Last year, however, the brand — which previously created watches with the graphic artist Shepard Fairey and the sculptor Richard Orlinski — persuaded Mr. Murakami to change his mind.

Their partnership produced the Classic Fusion Takashi Murakami All Black, which was unveiled last month at Hublot’s Ginza boutique in Tokyo.

The ceramic watch’s focal point is its 45-millimeter dial, adorned with the artist’s distinctive smiling flower motif, set with 563 black pavé diamonds. The flower’s center is mounted on top of the watch’s sapphire crystal. Its petals are affixed to an oscillating weight that is, in turn, attached to a ball bearing. Like a watch’s rotor, the petals move when the wearer does.

“We discussed it together and he said, ‘I want a living flower that moves, that has an energy,’” recalled Ricardo Guadalupe, Hublot’s chief executive. “From that we had the idea to technically do the flower like a rotor.”

The watch was conceived about a year ago, when Mr.

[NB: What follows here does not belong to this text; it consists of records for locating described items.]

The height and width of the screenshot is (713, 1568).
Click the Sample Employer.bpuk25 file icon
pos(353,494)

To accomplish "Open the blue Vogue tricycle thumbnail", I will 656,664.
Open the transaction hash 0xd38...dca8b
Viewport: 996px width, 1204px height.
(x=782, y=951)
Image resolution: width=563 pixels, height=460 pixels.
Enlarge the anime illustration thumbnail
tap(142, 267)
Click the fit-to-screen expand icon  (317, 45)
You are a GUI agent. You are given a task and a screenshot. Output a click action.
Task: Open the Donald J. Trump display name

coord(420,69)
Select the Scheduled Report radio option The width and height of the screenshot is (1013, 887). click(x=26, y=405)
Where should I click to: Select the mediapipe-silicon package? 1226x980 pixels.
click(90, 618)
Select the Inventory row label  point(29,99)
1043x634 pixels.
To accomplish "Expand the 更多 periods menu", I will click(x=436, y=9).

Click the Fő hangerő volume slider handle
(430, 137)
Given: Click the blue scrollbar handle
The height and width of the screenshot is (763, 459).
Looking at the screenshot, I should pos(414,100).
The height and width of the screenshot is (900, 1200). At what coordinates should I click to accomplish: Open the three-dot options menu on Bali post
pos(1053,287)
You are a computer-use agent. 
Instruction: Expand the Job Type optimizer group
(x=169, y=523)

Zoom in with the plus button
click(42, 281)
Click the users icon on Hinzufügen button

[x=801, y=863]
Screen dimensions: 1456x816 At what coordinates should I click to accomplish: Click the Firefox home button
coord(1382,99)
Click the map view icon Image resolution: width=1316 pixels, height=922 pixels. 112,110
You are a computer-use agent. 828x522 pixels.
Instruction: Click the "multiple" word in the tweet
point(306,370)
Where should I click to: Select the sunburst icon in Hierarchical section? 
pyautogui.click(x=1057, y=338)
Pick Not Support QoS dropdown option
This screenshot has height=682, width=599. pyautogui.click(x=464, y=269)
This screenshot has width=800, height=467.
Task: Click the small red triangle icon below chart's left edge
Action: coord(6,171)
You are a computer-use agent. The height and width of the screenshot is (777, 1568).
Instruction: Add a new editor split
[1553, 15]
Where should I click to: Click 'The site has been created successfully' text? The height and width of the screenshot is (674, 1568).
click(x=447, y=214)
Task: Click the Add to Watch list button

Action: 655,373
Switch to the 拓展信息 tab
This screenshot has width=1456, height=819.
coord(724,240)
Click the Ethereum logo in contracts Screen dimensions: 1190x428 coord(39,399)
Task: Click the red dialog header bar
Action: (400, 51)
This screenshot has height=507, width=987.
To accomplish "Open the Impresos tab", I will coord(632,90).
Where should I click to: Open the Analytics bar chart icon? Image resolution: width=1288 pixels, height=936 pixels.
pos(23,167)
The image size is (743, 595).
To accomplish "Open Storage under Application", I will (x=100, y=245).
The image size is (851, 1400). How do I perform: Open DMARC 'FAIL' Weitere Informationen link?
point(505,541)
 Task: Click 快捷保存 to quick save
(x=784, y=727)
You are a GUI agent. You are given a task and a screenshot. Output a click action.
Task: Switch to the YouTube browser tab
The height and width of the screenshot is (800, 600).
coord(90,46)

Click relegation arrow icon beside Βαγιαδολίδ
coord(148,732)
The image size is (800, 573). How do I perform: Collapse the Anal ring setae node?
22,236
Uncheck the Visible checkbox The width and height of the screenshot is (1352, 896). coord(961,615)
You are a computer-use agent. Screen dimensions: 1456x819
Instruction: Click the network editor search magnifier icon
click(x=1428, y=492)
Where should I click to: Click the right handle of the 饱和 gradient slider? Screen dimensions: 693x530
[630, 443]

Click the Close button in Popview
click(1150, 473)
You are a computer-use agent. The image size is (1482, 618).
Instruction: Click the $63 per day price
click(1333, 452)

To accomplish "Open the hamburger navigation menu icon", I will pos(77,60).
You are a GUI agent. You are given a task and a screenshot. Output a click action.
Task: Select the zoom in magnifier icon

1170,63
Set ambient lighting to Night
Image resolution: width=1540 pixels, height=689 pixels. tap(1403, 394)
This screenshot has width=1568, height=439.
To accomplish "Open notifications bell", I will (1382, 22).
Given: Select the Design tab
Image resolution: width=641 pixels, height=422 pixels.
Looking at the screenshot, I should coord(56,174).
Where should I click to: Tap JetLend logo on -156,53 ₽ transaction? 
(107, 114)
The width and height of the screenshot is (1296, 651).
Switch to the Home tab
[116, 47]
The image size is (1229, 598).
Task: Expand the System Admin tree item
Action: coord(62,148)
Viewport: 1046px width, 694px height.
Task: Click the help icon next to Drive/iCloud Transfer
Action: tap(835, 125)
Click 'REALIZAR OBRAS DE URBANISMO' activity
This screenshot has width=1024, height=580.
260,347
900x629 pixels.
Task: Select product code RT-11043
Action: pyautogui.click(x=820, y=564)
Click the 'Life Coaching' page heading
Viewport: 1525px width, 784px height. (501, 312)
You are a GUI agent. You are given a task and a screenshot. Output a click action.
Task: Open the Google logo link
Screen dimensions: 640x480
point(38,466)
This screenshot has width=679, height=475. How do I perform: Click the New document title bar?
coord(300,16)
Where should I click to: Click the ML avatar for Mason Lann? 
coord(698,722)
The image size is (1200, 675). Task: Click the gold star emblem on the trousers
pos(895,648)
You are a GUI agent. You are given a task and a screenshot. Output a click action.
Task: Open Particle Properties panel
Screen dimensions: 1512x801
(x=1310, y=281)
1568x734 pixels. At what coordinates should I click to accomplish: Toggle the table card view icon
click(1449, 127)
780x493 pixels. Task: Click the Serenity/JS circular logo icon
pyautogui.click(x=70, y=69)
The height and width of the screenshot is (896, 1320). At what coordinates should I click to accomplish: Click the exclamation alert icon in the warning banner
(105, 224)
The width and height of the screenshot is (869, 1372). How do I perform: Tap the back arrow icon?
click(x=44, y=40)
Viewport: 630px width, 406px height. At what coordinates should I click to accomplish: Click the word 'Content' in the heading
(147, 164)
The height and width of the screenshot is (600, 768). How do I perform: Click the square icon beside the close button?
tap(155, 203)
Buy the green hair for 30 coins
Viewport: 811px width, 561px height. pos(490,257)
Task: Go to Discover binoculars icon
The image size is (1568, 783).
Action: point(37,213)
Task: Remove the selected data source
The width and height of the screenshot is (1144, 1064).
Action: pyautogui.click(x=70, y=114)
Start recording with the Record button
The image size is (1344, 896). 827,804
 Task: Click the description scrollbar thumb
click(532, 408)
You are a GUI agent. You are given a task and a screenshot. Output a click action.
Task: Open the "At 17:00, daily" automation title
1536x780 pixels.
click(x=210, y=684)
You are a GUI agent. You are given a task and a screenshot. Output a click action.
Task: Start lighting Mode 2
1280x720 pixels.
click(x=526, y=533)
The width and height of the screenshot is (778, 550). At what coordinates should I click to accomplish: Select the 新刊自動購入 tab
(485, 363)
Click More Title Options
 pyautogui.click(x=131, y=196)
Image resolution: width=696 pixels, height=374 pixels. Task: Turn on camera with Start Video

Murakami visited Hublot’s headquarters in Nyon, Switzerland, just before Europe began shutting down to combat the coronavirus. It was there, the artist said, that he began “understanding that it was possible to make something original.”

Mr. Murakami’s work is often buoyantly colorful (just look at the limited-edition Perrier bottles and cans introduced last fall). But he felt that the watch should be black, the color he said he strongly associated with the Hublot brand. And working on the watch as the Black Lives Matter movement was growing — and as he was creating a series of prints to raise money for related organizations — was “a very nice coincidence,” he said.

For luxury brands, collaborations with artists like Mr. Murakami continue to have marketing appeal. “Suddenly Hublot becomes a whole lot cooler because of that association,” said Dipanjan Chatterjee, a vice president and principal analyst for Forrester Research. “It has a transitive property.”

The choice of an artist from Japan would have been strategic, too: Hublot would not specify sales, but said the country was among its top three markets. It has boutiques in four cities, and its watches are available at about 600 points of sale there.

The 200-piece limited edition watch, which retails for $27,300, debuted at Hublot’s Japanese boutiques in late January and is to be available in the brand’s other boutiques worldwide next month. (Mr. Guadalupe said a women’s watch was a possibility, too.)

For Mr. Murakami, whose artwork has adorned everything from balloons in the Macy’s Thanksgiving Day Parade to the Google home page, collaborations have become a continual expression of the blend of fine art and pop culture that two decades ago he named Superflat.

“It’s kind of baked into his DNA to continue to keep crossing over into these different areas,” said Michael Darling, who was, until recently, chief curator of the Museum of Contemporary Art Chicago, where he put together a large Murakami exhibition in 2017.

There’s an additional link between Mr. Murakami’s work and the manufacturing of luxury watches, Mr. Darling said: “His quality control of the paintings that come out of his studio is just out of this world, so for him to be able to work with a watchmaker that also has incredibly high standards feels really consistent with how he likes to approach his work.”